Mass Market Mobile Utility Robots by 2005

Hans Moravec
September 8, 1999


Freely-roaming robots that fetch, clean, guard and do other work have been an elusive fantasy for decades. Industrial mobile robots today have a very limited market because they work only on prearranged routes and require expensive, time consuming installation. A hundredfold increase in onboard computer power in the 1990s has finally allowed research robots to map their own routes, and prowl research building hallways and offices autonomously for days at a time. Industrial applications demand months of trouble-free operation, which can probably be achieved by replacing the two-dimensional maps in the present research machines with thousandfold-richer three-dimensional versions. Building and using 3D maps in real time is just possible with 1,000 MIPS and very efficient algorithms. The author is engaged in a three-year project to extend an existing core of 3D sensing and mapping algorithms into a prototype commercial demonstration. The likely first product is will be a basketball-sized "navigation head" with a ring of stereoscopic cameras, 1,000 MIPS, 3D and application-specific software for retrofit to existing industrial transport and cleaning machines, that lets them operate autonomously in new locations simply designated.
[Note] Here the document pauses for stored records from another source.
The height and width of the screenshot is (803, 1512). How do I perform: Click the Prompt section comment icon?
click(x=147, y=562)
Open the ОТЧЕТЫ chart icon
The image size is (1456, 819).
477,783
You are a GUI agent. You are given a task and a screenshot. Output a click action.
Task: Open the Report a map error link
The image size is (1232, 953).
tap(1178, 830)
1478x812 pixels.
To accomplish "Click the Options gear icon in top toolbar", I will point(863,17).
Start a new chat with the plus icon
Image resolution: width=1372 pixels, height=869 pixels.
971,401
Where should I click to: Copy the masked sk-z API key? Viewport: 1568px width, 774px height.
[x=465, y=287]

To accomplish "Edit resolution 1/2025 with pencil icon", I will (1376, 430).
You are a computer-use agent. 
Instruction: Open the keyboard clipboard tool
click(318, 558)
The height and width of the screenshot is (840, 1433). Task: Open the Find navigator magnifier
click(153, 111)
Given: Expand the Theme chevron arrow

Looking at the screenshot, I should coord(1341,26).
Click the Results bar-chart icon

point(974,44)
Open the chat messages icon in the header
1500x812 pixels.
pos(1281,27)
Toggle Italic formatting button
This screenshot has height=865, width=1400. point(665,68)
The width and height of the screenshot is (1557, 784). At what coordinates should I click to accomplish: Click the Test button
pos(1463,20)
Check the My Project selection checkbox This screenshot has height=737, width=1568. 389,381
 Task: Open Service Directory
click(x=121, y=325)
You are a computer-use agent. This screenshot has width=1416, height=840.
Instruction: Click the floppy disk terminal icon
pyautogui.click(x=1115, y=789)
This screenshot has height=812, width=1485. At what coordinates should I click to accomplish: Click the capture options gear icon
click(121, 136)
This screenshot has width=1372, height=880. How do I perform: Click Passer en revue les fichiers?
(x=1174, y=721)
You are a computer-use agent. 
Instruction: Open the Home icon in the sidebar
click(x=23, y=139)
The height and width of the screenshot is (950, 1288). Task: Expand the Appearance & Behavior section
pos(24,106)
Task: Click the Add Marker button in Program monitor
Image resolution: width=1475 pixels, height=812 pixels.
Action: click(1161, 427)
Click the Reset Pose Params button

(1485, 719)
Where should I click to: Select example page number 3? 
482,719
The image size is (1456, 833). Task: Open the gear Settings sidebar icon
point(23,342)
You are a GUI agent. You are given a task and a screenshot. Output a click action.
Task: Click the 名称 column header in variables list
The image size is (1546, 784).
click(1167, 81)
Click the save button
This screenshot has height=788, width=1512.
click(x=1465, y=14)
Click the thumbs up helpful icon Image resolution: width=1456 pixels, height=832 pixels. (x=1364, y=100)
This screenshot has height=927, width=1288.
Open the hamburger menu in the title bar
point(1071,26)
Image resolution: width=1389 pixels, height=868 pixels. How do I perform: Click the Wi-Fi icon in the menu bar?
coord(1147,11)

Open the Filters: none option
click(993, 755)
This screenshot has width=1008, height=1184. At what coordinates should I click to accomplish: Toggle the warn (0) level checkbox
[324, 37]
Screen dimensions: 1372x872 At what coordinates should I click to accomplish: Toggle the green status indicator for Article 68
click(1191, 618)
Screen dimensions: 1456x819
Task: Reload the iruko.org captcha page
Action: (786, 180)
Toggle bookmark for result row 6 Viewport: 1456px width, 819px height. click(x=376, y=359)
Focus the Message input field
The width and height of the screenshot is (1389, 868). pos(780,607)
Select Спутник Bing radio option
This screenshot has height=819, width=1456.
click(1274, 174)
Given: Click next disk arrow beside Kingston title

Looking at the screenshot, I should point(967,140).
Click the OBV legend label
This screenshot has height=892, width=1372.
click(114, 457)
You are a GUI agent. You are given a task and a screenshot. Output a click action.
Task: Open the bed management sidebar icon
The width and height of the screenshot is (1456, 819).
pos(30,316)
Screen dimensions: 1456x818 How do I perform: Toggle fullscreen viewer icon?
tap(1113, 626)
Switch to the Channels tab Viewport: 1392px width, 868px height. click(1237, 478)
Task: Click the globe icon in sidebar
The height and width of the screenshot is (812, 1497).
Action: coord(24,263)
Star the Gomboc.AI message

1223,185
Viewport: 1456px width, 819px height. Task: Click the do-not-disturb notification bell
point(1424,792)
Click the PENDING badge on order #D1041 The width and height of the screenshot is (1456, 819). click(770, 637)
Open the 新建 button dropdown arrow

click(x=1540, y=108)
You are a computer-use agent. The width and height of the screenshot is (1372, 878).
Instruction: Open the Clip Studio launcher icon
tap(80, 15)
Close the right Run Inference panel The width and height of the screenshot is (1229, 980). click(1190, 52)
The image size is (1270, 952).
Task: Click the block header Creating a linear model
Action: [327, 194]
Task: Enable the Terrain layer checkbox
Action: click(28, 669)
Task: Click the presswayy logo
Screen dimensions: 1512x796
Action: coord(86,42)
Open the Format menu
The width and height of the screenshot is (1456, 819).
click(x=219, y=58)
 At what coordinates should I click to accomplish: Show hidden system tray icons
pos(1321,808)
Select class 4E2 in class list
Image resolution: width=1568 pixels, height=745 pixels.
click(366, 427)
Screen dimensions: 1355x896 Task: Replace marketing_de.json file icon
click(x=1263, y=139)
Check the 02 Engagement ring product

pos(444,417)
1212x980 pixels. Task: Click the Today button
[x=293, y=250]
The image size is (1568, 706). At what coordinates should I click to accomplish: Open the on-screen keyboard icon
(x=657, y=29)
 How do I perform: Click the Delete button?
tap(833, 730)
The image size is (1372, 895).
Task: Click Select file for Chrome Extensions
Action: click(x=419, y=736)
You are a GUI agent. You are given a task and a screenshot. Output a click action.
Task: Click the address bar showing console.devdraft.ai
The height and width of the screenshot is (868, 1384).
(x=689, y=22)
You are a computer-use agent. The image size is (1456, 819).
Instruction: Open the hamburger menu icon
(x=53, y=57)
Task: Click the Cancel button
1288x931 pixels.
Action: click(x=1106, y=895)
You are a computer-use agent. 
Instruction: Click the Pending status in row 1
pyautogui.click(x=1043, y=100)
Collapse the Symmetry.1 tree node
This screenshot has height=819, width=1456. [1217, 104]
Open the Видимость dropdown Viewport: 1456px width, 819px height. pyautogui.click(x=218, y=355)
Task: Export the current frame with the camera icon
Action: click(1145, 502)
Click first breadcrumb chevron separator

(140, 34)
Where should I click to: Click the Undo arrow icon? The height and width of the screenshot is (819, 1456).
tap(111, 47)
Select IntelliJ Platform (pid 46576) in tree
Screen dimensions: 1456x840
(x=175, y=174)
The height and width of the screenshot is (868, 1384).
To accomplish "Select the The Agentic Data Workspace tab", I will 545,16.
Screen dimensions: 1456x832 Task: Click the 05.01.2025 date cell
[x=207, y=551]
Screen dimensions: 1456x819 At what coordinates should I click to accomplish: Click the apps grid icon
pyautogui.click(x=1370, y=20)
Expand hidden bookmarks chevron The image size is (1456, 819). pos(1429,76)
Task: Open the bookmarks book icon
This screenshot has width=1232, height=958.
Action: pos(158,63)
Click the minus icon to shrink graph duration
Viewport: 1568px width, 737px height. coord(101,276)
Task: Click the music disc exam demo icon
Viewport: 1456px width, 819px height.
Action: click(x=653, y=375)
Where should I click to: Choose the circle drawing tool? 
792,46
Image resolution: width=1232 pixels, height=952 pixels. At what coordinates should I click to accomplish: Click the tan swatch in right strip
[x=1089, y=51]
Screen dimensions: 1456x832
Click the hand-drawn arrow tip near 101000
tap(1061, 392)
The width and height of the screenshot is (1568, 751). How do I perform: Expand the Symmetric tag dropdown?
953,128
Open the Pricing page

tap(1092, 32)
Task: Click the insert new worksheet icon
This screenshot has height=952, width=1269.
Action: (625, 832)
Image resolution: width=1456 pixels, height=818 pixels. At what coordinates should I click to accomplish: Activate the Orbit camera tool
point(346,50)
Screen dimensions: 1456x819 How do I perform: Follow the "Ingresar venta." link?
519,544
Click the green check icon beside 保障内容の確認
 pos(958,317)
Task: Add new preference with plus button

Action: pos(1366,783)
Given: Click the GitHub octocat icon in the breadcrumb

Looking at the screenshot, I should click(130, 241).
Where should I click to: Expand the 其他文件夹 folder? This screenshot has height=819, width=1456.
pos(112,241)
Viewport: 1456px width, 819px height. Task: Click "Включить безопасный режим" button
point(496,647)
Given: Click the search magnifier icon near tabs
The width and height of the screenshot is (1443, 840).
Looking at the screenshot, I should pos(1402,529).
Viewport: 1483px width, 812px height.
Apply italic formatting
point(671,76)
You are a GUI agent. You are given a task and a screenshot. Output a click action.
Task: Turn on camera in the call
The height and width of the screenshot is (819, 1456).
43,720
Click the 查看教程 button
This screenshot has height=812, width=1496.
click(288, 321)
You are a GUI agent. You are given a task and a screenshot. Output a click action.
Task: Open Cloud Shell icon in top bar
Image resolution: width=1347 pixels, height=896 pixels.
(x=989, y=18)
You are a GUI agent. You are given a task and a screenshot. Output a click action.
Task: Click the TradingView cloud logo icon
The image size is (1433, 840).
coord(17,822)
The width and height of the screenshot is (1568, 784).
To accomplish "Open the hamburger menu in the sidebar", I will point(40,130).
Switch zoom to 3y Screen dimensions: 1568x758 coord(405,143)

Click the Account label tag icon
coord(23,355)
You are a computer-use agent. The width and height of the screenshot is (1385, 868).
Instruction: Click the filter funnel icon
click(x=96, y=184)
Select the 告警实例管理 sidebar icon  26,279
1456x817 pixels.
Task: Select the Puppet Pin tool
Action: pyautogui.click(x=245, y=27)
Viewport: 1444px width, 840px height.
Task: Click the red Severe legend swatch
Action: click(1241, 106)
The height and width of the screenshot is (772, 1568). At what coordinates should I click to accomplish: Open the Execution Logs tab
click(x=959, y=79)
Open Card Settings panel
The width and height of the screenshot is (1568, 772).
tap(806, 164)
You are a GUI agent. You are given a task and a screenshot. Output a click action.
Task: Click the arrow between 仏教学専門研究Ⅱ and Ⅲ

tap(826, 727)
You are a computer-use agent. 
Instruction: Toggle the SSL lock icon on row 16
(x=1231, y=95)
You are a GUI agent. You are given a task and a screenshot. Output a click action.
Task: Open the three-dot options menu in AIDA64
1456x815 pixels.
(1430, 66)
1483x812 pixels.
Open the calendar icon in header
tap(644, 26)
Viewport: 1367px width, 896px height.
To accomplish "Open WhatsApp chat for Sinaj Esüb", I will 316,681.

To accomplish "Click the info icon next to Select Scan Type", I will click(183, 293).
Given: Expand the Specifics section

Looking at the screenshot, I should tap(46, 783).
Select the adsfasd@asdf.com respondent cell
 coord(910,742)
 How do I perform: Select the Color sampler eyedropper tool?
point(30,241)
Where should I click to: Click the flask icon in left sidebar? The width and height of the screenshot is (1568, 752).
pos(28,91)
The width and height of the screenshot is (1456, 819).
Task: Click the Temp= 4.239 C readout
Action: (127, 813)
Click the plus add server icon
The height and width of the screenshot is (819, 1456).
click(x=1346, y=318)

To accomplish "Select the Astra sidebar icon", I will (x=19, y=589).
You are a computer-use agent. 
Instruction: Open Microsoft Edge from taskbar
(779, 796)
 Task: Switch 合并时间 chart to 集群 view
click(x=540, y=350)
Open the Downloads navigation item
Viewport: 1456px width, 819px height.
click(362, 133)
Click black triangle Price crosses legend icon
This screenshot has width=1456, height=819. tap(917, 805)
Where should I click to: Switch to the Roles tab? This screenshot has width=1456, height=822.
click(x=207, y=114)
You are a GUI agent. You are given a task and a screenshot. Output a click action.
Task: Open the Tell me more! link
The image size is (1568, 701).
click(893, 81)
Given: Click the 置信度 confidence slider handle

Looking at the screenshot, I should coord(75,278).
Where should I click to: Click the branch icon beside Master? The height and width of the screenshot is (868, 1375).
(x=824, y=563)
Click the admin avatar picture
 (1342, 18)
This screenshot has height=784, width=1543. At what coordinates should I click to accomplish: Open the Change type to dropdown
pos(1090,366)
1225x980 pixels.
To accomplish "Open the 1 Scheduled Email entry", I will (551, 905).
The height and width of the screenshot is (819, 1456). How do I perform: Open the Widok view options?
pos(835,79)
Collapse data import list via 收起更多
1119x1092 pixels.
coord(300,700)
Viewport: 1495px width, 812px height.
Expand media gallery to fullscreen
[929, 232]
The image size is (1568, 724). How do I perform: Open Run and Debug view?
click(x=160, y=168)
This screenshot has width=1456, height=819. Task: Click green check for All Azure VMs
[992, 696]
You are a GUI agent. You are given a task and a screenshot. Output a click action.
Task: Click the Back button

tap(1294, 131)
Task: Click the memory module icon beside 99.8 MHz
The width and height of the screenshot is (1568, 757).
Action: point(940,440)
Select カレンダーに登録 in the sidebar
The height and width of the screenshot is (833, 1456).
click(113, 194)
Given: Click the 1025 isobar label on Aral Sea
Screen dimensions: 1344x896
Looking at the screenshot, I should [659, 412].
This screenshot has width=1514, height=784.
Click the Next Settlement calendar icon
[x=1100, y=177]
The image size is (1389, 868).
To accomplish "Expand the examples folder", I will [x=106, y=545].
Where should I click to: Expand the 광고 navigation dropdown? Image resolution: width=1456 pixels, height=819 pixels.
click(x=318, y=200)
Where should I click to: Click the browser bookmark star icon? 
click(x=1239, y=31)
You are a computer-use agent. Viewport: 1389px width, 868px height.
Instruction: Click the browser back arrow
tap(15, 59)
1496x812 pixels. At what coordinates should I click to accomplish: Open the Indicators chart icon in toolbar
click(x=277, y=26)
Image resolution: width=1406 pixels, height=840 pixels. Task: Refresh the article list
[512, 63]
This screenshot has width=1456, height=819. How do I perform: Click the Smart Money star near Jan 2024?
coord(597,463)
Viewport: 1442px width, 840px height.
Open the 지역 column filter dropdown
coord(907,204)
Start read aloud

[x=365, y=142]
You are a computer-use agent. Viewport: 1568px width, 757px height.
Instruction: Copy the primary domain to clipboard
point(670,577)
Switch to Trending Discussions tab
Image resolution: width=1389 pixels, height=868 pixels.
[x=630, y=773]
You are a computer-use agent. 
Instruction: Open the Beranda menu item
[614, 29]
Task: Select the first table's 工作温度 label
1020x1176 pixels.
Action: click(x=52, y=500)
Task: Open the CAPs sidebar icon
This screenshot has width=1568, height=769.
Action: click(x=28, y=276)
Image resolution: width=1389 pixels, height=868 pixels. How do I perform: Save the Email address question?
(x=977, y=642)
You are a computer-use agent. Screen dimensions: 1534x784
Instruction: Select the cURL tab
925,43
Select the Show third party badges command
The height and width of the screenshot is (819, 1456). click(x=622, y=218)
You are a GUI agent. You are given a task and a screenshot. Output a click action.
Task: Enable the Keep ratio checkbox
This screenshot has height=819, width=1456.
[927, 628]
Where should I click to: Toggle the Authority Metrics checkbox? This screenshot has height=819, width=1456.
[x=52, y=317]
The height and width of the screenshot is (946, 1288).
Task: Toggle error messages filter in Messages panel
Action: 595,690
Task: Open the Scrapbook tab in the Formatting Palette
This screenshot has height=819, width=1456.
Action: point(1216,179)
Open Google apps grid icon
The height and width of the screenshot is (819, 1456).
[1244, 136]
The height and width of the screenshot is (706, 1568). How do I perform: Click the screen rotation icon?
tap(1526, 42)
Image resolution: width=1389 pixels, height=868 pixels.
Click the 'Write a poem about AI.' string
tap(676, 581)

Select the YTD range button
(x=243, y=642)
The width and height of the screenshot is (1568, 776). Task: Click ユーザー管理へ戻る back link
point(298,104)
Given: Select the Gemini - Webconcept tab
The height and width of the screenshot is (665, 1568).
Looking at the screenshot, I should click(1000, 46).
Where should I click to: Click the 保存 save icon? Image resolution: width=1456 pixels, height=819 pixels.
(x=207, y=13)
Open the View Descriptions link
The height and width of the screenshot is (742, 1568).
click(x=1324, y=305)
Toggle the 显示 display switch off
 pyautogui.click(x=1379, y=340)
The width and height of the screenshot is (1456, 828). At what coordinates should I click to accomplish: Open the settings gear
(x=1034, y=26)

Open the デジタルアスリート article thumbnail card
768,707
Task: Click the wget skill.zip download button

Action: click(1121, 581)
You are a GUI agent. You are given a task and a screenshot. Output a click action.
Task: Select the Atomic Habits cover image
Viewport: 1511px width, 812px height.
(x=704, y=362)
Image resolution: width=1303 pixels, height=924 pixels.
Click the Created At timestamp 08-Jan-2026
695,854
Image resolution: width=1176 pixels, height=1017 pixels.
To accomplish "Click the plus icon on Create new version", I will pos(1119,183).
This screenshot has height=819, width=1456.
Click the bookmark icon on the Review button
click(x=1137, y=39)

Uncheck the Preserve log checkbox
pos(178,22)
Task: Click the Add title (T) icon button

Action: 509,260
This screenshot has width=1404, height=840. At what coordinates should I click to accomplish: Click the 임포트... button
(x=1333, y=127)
The follow-on business plan anticipates a growing industrial market to support the development of mass-market products, starting with small specialized automatic home vacuum cleaners around 2005, followed by more capable home utility robots able to manipulate objects as well as travel, and, sometime after 2010, a first generation of broadly-capable "universal robots" able to perform many simple chores defined by specific application programs.